Abstract

Unlike light-water reactors (LWR’s), heavy-water reactors (HWR’s) and high-temperature gas cooled reactors (HTGR’s), breeder reactors with a fast neutron spectrum (fast breeder reactors, FBR’s) have compositions of materials in their reactor cores and breeding blankets which do not greatly slow down neutrons after collisions with atomic nuclei. In FBR’s, neutrons generated by nuclear fission with an average kinetic energy of approximately 2 MeV are slowed down only to an average kinetic energy of about 100 keV by elastic and inelastic collisions with the atomic nuclei of the fissile and fertile materials (uranium-plutonium mixed oxide), the structural material (steel), and the coolant (sodium or helium gas). Most of the nuclear reactions of neutrons and atomic nuclei take place somewhat below this energy range.

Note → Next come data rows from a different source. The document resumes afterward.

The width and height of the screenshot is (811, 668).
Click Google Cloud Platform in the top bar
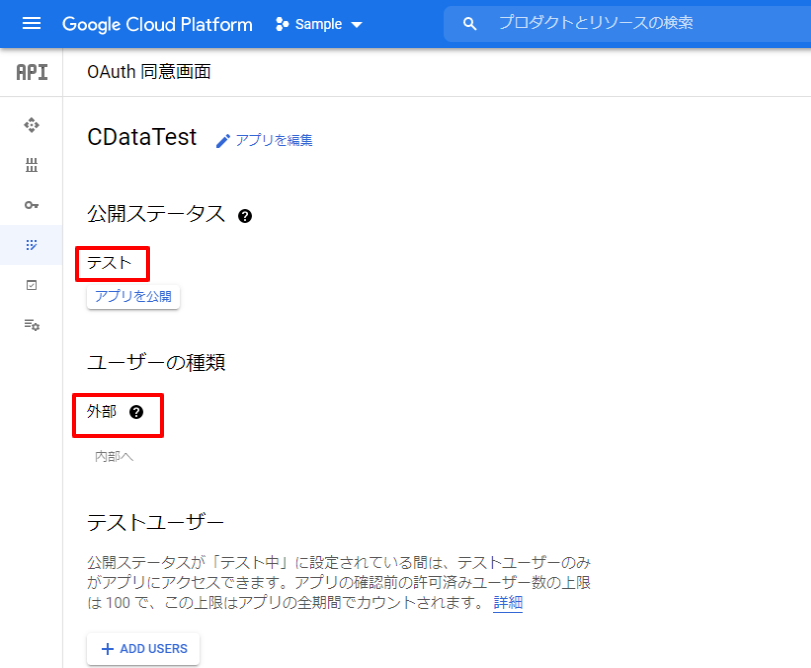click(x=157, y=23)
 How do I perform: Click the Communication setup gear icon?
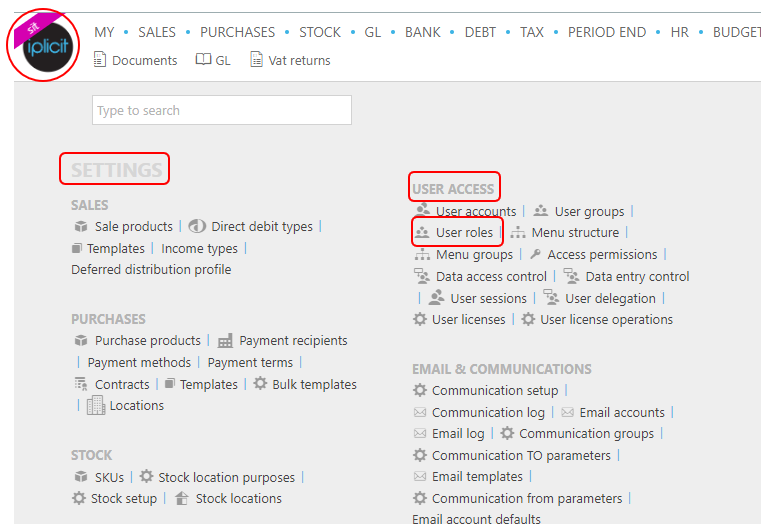pyautogui.click(x=420, y=391)
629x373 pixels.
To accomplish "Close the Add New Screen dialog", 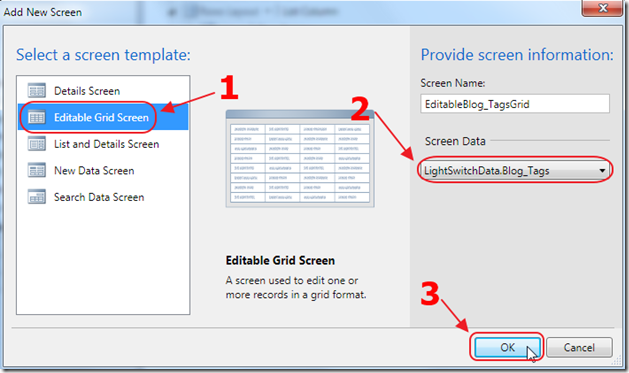I will [x=602, y=8].
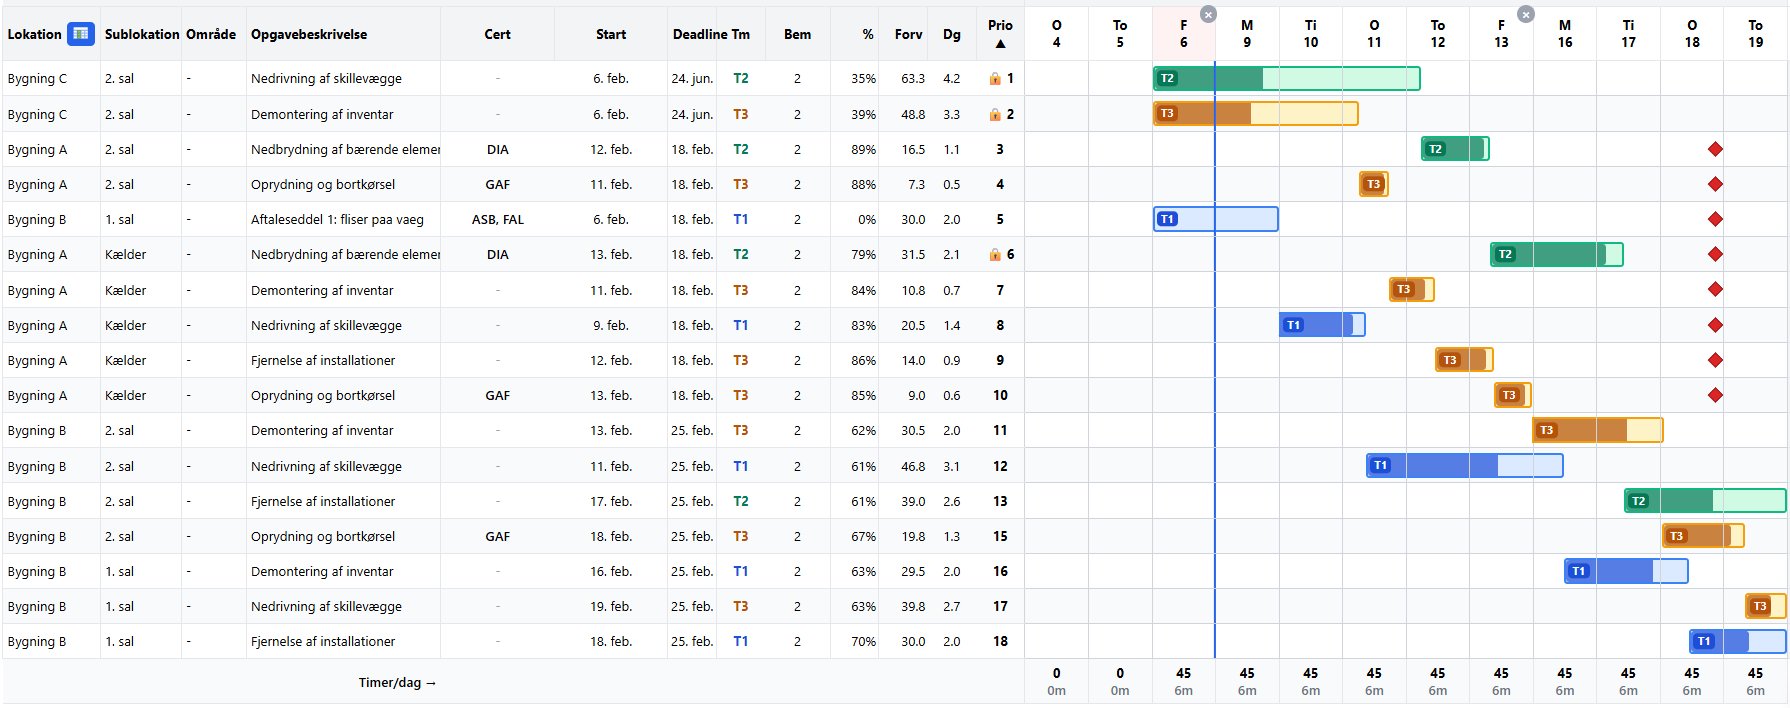
Task: Unlock the priority 6 task row
Action: pos(994,255)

Besides nuclear fission and elastic or inelastic collisions mainly capture reactions in the U-238 fertile material are of interest. Due to these capture reactions, fissile plutonium is produced through subsequent nuclear reactions (Fig.1). If a mixture of plutonium-239 (fissile material) and uranium-238 (fertile material) is used as a fuel in the reactor core, nuclear fission and capture continuously destroy Pu-23 9 fissile nuclei; at the same time, however, neutrons are continuously captured by atomic nuclei of U-238 (fertile material) so that new artificial fissile nuclei of Pu-239 are generated.